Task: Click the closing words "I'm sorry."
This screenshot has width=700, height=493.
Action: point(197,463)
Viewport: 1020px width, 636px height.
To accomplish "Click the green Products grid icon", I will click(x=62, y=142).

§

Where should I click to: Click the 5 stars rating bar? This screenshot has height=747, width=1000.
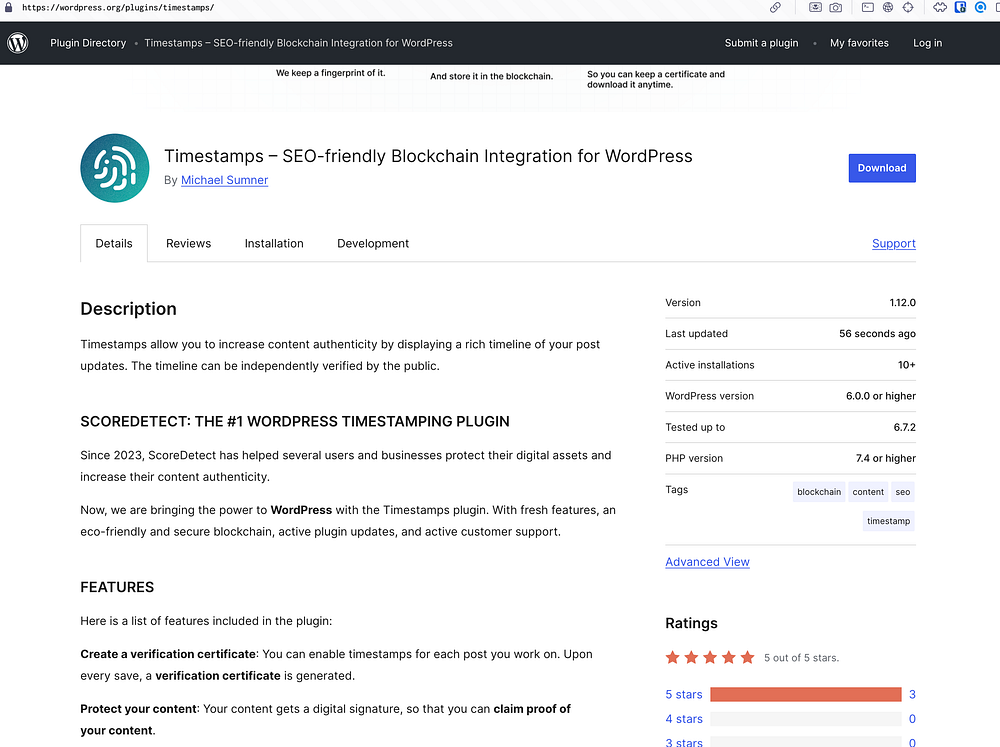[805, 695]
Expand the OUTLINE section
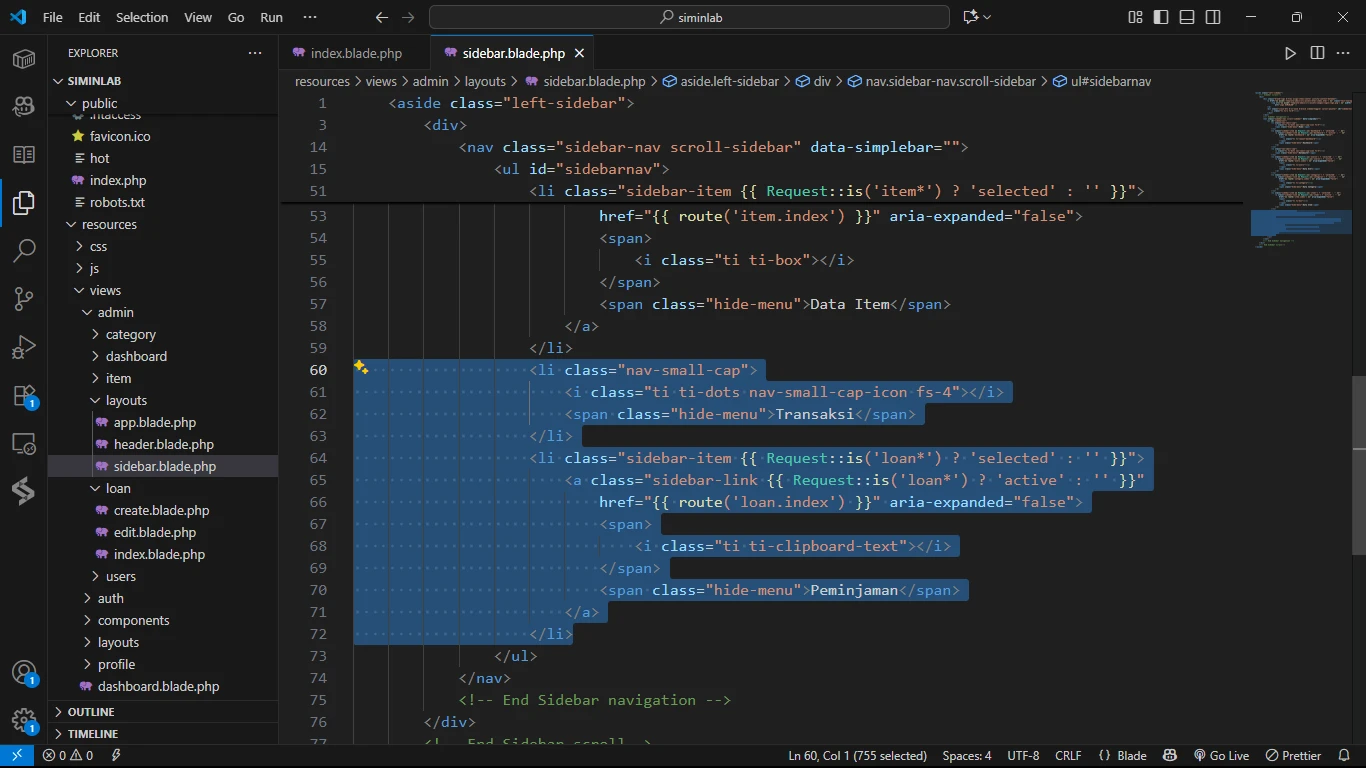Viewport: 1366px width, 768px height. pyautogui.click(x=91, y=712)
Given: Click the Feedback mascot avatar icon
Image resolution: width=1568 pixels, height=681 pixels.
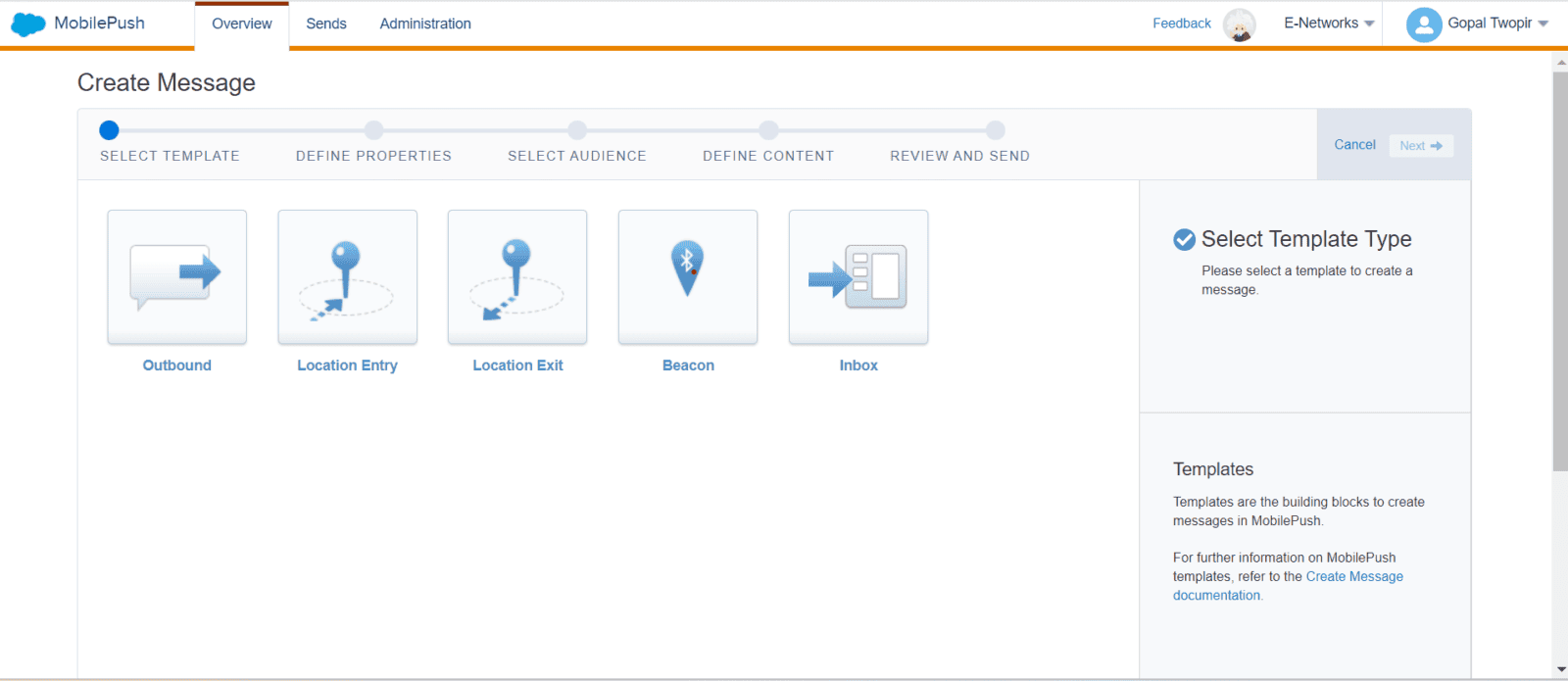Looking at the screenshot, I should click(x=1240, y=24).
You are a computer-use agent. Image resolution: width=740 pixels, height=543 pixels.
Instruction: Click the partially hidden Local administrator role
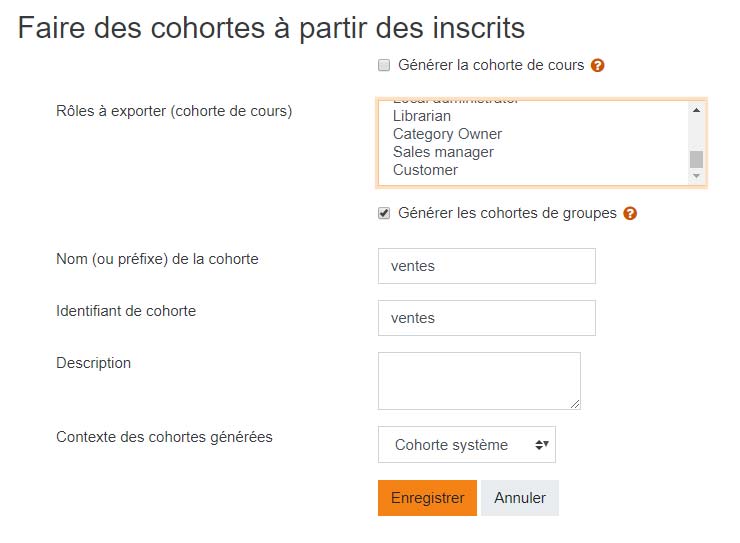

§

#### YOUR ASSIGNMENT:
What you return must match, character for character, the lines above from the one with "Given: Click the Feedback mascot avatar icon" through the one with "Instruction: Click the", minus any pictures.

#### OUTPUT FOR THIS EXERCISE:
Given: Click the Feedback mascot avatar icon
Image resolution: width=1568 pixels, height=681 pixels.
Looking at the screenshot, I should click(x=1240, y=24).
You are a computer-use agent. Image resolution: width=740 pixels, height=543 pixels.
Instruction: Click the partially hidden Local administrator role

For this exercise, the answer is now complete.